Published July 20, 2016 in Tulare County's Foothills Sun-Gazette
I
got a call from my favorite Lindsay City Councilman last week, informing me of
his decision to resign. I was sad to
hear it, since now there will be no reliable voice of dissent, no one to really
question the staff’s proposals or to investigate the missing information when
the pieces don’t add up.
But I couldn’t blame him for taking
his name off the roster of those responsible for our city’s future. I finally let myself off that hook, too, the
inactivity of the majority of the Council driving me mad. I don’t miss it, and neither will he. His family will benefit from his reduced
frustration, not to mention the reduced vulnerability. They’ve all paid the price of his involvement
in multiple ways.
But it wasn’t just frustration that
drove both of us away. It was the sense
that our opposition to the conventional way of doing things was exacerbating
the problem, making the staff and other council members more intransigent, not
less. It was the sense that even the
most rational reasons for questioning a proposal, say, or offering another
perspective on a problem would, if it came from our mouths, make the others
flare into an automatically negative response.

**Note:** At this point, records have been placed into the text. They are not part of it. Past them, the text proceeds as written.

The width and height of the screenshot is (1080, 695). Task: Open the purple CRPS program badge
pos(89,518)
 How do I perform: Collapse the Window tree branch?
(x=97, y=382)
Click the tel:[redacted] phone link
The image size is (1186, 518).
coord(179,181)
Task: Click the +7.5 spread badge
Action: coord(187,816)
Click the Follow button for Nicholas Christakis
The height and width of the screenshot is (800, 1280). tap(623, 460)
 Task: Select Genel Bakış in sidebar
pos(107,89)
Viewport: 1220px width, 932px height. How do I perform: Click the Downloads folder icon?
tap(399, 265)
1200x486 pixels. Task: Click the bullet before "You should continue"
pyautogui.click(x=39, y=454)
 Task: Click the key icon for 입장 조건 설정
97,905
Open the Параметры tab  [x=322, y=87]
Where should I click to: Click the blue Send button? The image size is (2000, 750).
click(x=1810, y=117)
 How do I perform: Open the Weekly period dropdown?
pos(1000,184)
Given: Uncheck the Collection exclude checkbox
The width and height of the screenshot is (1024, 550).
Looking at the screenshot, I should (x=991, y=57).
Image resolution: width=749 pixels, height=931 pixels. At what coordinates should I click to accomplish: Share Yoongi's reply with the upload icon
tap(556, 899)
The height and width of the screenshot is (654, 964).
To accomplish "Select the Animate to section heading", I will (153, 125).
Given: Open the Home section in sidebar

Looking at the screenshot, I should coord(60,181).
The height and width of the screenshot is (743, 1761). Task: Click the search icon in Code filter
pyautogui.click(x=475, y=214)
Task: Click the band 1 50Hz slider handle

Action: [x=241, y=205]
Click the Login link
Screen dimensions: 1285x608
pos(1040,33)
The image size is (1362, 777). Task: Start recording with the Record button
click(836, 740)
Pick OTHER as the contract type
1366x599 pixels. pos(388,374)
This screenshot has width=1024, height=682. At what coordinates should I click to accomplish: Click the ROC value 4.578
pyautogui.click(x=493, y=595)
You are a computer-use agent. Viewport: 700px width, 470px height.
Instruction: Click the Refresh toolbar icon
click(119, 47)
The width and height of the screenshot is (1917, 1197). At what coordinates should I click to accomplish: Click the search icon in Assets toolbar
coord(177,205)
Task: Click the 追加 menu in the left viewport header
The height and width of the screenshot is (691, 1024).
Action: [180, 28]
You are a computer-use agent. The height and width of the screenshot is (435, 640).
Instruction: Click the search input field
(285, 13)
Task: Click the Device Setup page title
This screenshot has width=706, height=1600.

It was sense that things got worse instead of better from our
participation.
With no hope of being heard, much
less having one’s position considered and added to the solution, at some point
self-preservation recommends withdrawing from the situation. I found myself there, at least for the time
being, and am glad for the release of my friend from his more strenuous
trial. I still think city hall can be changed
(and that this one should be,) but that would take the emergence of a set of
conditions that have not yet ripened.
First of all, the members of the
public would need to become aware of how the past and current administrations have
sold them down the river. It wouldn’t
take everybody, just a few with sympathy for the range of incomes and cultural
conditions of our residents, and who are also able to communicate with us. It would take one or two people who are
familiar with the ways other communities with our “changing demographics” are
managing the transition from middle-class farm town to a community of people
with much higher mobility and lower material wealth, with greater needs for
acculturation and less native-born skills at citizenship.
Second, it would take someone who could
mobilize those people whose interests are not currently being considered, and
get them talking to the council members before the meetings and then showing up
for a few. It seems to me that the
inactivity of the current Lindsay City Council members is primarily a problem
of being constantly confronted by those people who stand to gain from the city
administration’s plans and projects, while those who stand to be hurt remain
invisible. The people behind last year’s
fraudulent effort to bring the Grand Jury down on the heads of the three
councilmembers who stood up to the administration appeared frequently in the
council meetings, pressing their opinions and reputations, while the people
whose interests the three members were defending stayed home.
When I worked at the market I heard
many complaints from residents of our town.
Always I would encourage them to contact a council member and to attend
a few meetings, but few people ever took me up on the invitation. Personally, I’m not missing the inaction of
my neighbors now, either. When the time
is ripe….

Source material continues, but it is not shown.